Calling Our Function

Once our function is completed we only require to call it once our daemon is registered. Do to so, we will use the Cmdlet New-IcingaThreadInstance.

As arguments we will have to add a unique name to use for this thread as well as a thread pool, on which the function will be added to. In our case we will use the Frameworks default pool. Last but not least we require to parse possible Arguments to our function and tell the thread to Start right after being created. For the arguments we will parse the frameworks global IcingaDaemonData we also use inside our function to store data in.

This call will be added inside the Start-IcingaAgentServiceTest we created earlier and didn’t touch so far yet.

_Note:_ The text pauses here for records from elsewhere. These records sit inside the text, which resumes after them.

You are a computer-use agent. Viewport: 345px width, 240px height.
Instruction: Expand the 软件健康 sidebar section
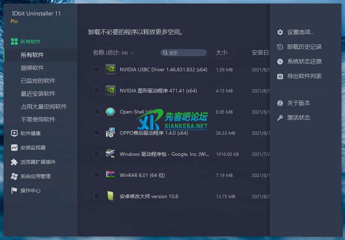pos(30,133)
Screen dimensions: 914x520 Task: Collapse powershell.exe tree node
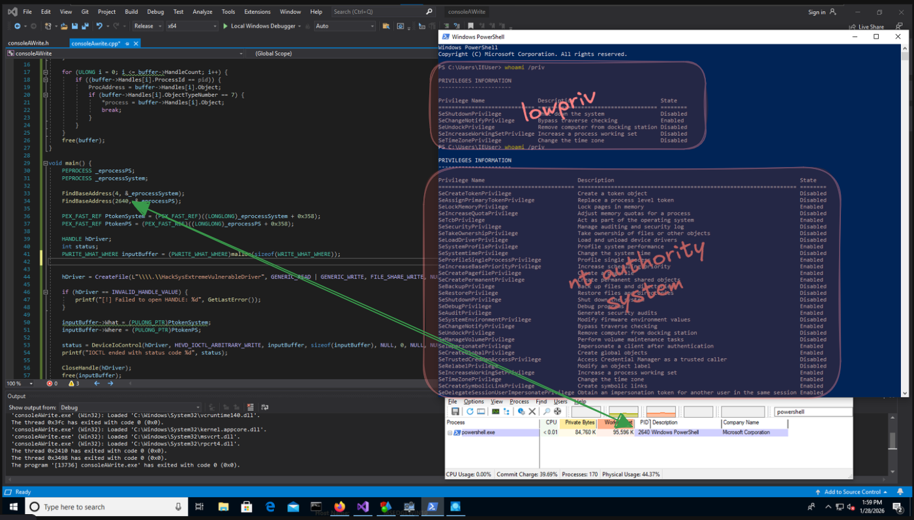coord(449,433)
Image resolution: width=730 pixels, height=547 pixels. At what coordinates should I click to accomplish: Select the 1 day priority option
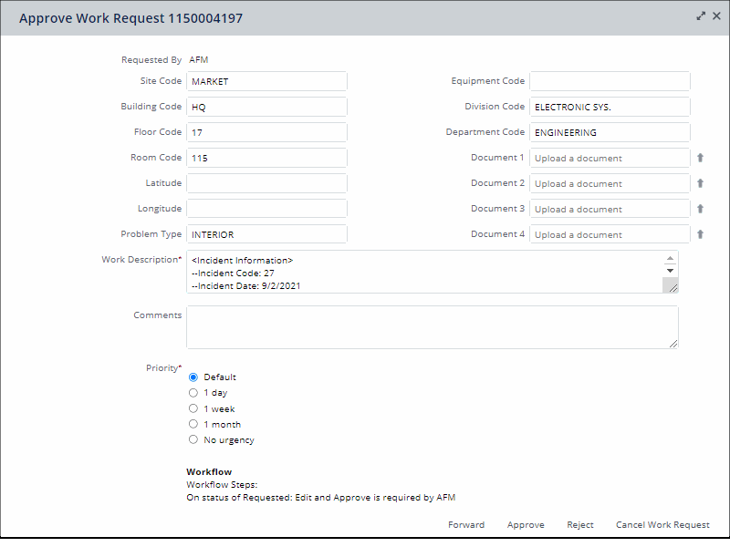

function Start-IcingaAgentServiceTest()
{
    # Now create a new thread and use our previous created
    # function as command to call it and parse all our
    # arguments to it
    New-IcingaThreadInstance `
        -Name 'Icinga_PowerShell_IcingaAgent_StateCheck' `
        -ThreadPool $global:IcingaDaemonData.IcingaThreadPool.BackgroundPool `
        -Command 'Add-IcingaAgentServiceTest' `
        -CmdParameters @{
            'IcingaDaemonData' = $global:IcingaDaemonData;
        } `
        -Start;

Register Our Daemon

Now as our daemon is ready we can simply register it by using the Framework commands

Register-IcingaBackgroundDaemon -Command 'Start-IcingaAgentServiceTest';

Once registered, you will have to restart the PowerShell service itself to apply the changes

Restart-IcingaWindowsService;

Thats it! Now the daemon is loaded with every start, checking for the Agent state and restart it if it is not running.

Note: In order to restart the Icinga Agent service, the user the PowerShell service is running with requires these kind of privileges. Otherwise it will throw an error and the error counter will increase

Developer Console

During development you might want to test the current implementation and check if everything is working as intended. To do so, you require to open a PowerShell terminal as administrator. We would recommend to stop the PowerShell service in this case to prevent possible daemons writing files to the system and overwriting each others.

Once the service is stopped and your administrative PowerShell is open, we will have to initialise the Framework and start the background daemon component

Use-Icinga;
Start-IcingaPowerShellDaemon;

Once done you will receive back your prompt, however all registered background daemons are running. To access the collected data from daemons, you can print the content of the global framework data. If you wish to check if your daemon was loaded properly and data is actually written, we can access our created hashtable and get the current service state of it

$global:IcingaDaemonData.BackgroundDaemon.TestIcingaAgentService.ServiceState['value'];

In case your Icinga Agent service is installed and your daemon is running properly, this should print the current state of the service.

Of course for more complex daemons you are able to manipulate data directly or add more detailed debug output.